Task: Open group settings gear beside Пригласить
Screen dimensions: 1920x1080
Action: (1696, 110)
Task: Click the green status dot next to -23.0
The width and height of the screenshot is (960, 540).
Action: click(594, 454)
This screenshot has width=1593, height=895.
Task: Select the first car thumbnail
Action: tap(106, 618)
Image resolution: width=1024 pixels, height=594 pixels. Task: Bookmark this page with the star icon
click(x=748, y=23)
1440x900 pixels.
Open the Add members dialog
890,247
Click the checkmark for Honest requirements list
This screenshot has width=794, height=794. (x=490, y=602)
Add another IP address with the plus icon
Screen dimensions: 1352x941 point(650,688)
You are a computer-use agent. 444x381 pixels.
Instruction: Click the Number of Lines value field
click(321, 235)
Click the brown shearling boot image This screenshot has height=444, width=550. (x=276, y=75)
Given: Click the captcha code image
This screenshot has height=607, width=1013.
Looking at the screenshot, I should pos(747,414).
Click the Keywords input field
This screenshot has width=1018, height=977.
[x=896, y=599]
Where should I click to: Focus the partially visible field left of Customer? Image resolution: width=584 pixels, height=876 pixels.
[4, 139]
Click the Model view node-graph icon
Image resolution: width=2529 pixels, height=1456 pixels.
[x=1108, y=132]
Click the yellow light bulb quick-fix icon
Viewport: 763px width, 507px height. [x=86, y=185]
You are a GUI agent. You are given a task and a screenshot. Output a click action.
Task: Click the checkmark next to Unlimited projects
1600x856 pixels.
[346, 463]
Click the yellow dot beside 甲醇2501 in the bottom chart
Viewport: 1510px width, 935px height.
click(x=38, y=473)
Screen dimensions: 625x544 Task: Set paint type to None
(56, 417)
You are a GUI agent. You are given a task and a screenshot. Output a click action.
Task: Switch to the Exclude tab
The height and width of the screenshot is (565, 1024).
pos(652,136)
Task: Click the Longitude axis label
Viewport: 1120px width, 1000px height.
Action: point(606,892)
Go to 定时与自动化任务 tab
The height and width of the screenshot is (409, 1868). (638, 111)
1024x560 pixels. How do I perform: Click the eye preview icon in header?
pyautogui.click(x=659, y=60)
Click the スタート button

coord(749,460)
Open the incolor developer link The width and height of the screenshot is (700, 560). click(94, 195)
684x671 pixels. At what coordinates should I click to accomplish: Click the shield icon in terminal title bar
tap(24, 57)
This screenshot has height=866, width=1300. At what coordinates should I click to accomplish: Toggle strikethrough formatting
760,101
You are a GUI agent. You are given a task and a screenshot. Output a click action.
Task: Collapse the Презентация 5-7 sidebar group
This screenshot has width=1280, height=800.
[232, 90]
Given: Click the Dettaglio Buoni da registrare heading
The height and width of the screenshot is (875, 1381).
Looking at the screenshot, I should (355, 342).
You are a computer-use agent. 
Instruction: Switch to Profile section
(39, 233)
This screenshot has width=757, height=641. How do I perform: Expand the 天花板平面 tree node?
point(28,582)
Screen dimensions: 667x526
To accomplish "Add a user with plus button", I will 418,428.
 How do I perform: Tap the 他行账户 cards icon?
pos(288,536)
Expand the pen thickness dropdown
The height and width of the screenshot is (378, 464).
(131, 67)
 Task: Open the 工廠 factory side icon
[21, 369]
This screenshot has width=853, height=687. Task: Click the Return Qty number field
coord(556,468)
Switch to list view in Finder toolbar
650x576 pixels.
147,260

■ ■ ■ ■ ■

(WRITTEN INSTRUCTION) Reproduce all of the entries above, replacing every occurrence of "GUI agent" with "interface agent" and leaving everything else unchanged.

(EXERCISE RESULT)
Task: Open group settings gear beside Пригласить
Screen dimensions: 1920x1080
Action: (1696, 110)
Task: Click the green status dot next to -23.0
The width and height of the screenshot is (960, 540).
Action: click(594, 454)
This screenshot has width=1593, height=895.
Task: Select the first car thumbnail
Action: tap(106, 618)
Image resolution: width=1024 pixels, height=594 pixels. Task: Bookmark this page with the star icon
click(x=748, y=23)
1440x900 pixels.
Open the Add members dialog
890,247
Click the checkmark for Honest requirements list
This screenshot has width=794, height=794. (x=490, y=602)
Add another IP address with the plus icon
Screen dimensions: 1352x941 point(650,688)
You are a computer-use agent. 444x381 pixels.
Instruction: Click the Number of Lines value field
click(321, 235)
Click the brown shearling boot image This screenshot has height=444, width=550. (x=276, y=75)
Given: Click the captcha code image
This screenshot has height=607, width=1013.
Looking at the screenshot, I should pos(747,414).
Click the Keywords input field
This screenshot has width=1018, height=977.
[x=896, y=599]
Where should I click to: Focus the partially visible field left of Customer? Image resolution: width=584 pixels, height=876 pixels.
[4, 139]
Click the Model view node-graph icon
Image resolution: width=2529 pixels, height=1456 pixels.
[x=1108, y=132]
Click the yellow light bulb quick-fix icon
Viewport: 763px width, 507px height. [x=86, y=185]
You are a interface agent. You are given a task and a screenshot. Output a click action.
Task: Click the checkmark next to Unlimited projects
1600x856 pixels.
[346, 463]
Click the yellow dot beside 甲醇2501 in the bottom chart
Viewport: 1510px width, 935px height.
click(x=38, y=473)
Screen dimensions: 625x544 Task: Set paint type to None
(56, 417)
You are a interface agent. You are given a task and a screenshot. Output a click action.
Task: Switch to the Exclude tab
The height and width of the screenshot is (565, 1024).
pos(652,136)
Task: Click the Longitude axis label
Viewport: 1120px width, 1000px height.
Action: point(606,892)
Go to 定时与自动化任务 tab
The height and width of the screenshot is (409, 1868). (638, 111)
1024x560 pixels. How do I perform: Click the eye preview icon in header?
pyautogui.click(x=659, y=60)
Click the スタート button

coord(749,460)
Open the incolor developer link The width and height of the screenshot is (700, 560). click(94, 195)
684x671 pixels. At what coordinates should I click to accomplish: Click the shield icon in terminal title bar
tap(24, 57)
This screenshot has height=866, width=1300. At what coordinates should I click to accomplish: Toggle strikethrough formatting
760,101
You are a interface agent. You are given a task and a screenshot. Output a click action.
Task: Collapse the Презентация 5-7 sidebar group
This screenshot has width=1280, height=800.
[232, 90]
Given: Click the Dettaglio Buoni da registrare heading
The height and width of the screenshot is (875, 1381).
Looking at the screenshot, I should (355, 342).
You are a computer-use agent. 
Instruction: Switch to Profile section
(39, 233)
This screenshot has width=757, height=641. How do I perform: Expand the 天花板平面 tree node?
point(28,582)
Screen dimensions: 667x526
To accomplish "Add a user with plus button", I will 418,428.
 How do I perform: Tap the 他行账户 cards icon?
pos(288,536)
Expand the pen thickness dropdown
The height and width of the screenshot is (378, 464).
(131, 67)
 Task: Open the 工廠 factory side icon
[21, 369]
This screenshot has width=853, height=687. Task: Click the Return Qty number field
coord(556,468)
Switch to list view in Finder toolbar
650x576 pixels.
147,260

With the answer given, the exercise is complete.